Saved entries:
^^^^
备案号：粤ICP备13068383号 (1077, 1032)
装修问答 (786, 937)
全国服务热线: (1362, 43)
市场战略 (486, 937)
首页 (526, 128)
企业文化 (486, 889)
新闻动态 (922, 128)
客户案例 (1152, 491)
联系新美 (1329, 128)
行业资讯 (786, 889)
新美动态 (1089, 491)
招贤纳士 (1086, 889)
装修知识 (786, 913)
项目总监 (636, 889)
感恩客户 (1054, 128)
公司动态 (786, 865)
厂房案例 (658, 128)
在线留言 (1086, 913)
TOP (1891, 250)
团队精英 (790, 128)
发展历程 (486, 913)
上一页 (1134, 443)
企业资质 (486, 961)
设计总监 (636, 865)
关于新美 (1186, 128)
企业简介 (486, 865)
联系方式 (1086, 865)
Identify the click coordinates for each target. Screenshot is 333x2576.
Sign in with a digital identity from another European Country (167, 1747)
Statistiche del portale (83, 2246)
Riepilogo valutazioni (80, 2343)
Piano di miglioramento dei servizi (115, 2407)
^^^^
WORK TO BE COMPLETED. Copy every record above verbatim and in full.

FINISHED TASK.
备案号：粤ICP备13068383号 (1077, 1032)
装修问答 (786, 937)
全国服务热线: (1362, 43)
市场战略 (486, 937)
首页 (526, 128)
企业文化 (486, 889)
新闻动态 (922, 128)
客户案例 (1152, 491)
联系新美 (1329, 128)
行业资讯 (786, 889)
新美动态 (1089, 491)
招贤纳士 (1086, 889)
装修知识 (786, 913)
项目总监 (636, 889)
感恩客户 (1054, 128)
公司动态 (786, 865)
厂房案例 (658, 128)
在线留言 (1086, 913)
TOP (1891, 250)
团队精英 (790, 128)
发展历程 (486, 913)
上一页 (1134, 443)
企业资质 (486, 961)
设计总监 (636, 865)
关于新美 (1186, 128)
企业简介 (486, 865)
联系方式 (1086, 865)
Identify the click coordinates for each target. Screenshot is 333x2576.
Sign in with a digital identity from another European Country (167, 1747)
Statistiche del portale (83, 2246)
Riepilogo valutazioni (80, 2343)
Piano di miglioramento dei servizi (115, 2407)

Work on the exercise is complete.